Among the lines below, a stretch begins at the one with "Uncheck Auto Activate" and ends at the one with "Where should I". Repeat that stretch exactly, ends included.

**Input data:**
+++
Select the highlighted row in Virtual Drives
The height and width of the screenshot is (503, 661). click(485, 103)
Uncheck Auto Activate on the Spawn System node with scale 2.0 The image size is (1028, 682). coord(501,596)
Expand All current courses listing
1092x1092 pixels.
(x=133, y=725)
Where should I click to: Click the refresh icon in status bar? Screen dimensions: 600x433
+++
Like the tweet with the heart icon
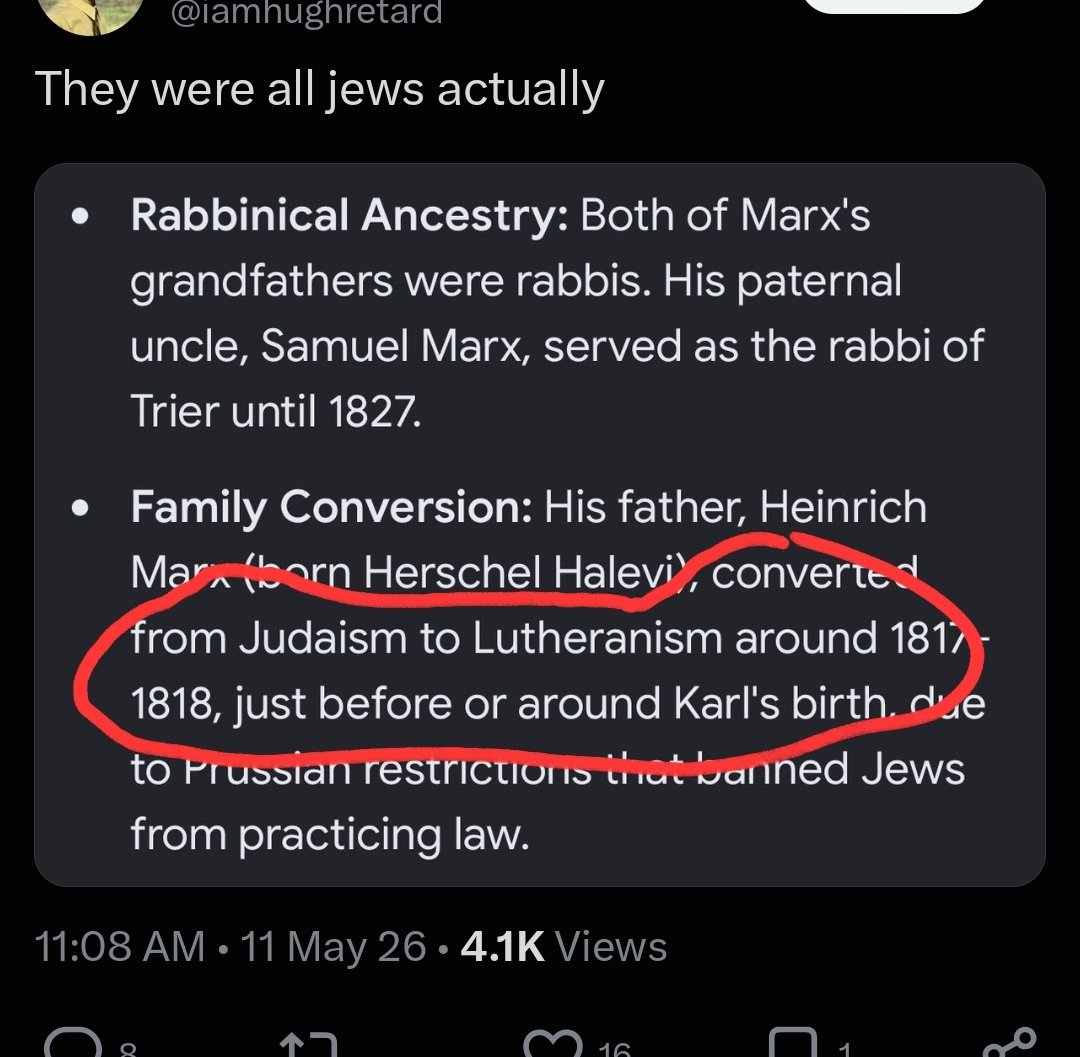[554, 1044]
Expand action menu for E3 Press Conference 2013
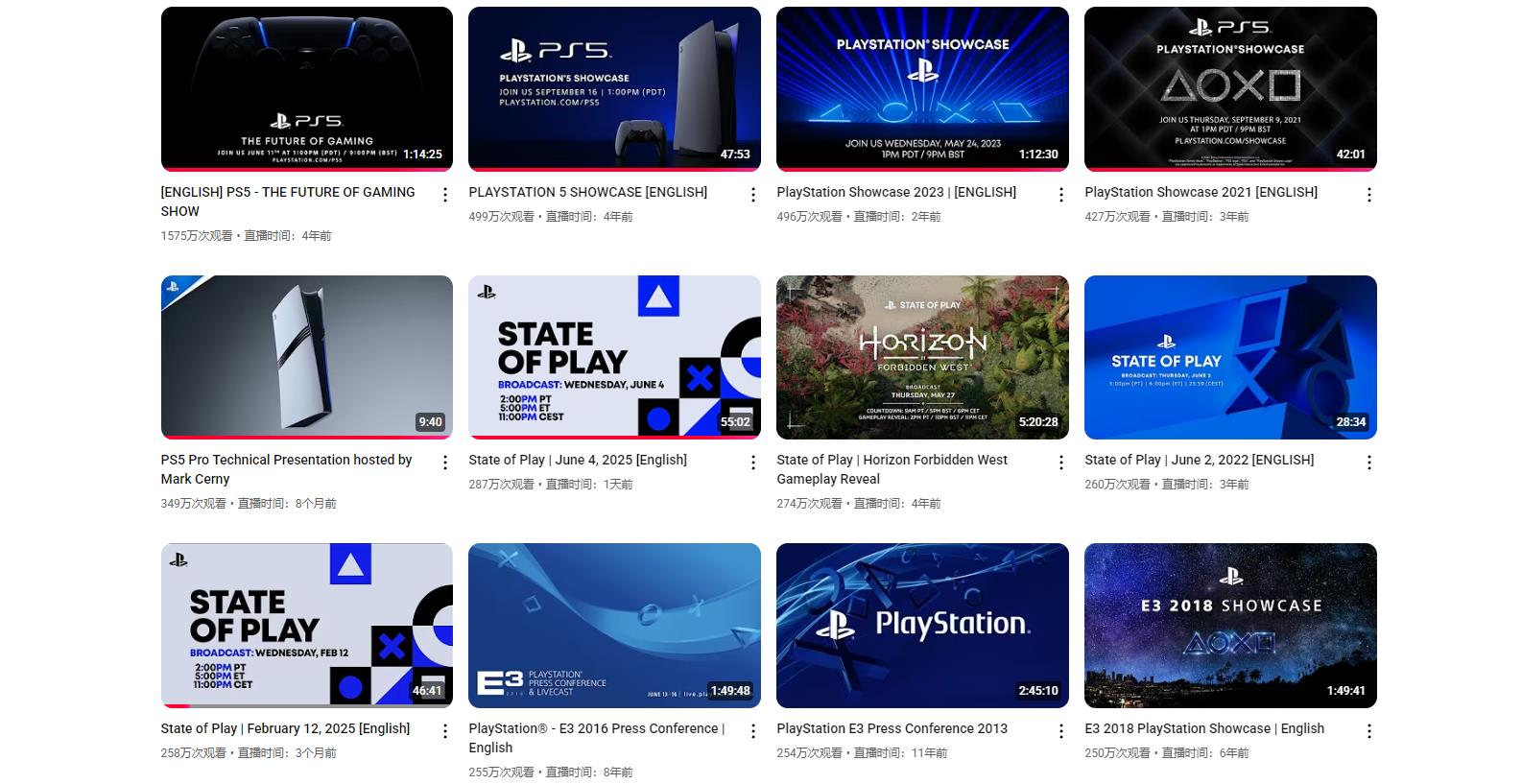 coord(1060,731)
+++
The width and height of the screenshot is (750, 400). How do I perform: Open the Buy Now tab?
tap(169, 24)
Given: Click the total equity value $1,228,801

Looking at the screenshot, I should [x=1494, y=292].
+++
**Result of this exercise:**
Uncheck Auto Activate on the Spawn System node with scale 2.0 The image size is (1028, 682). coord(501,596)
Expand All current courses listing
1092x1092 pixels.
(x=133, y=725)
Where should I click to: Click the refresh icon in status bar? Screen dimensions: 600x433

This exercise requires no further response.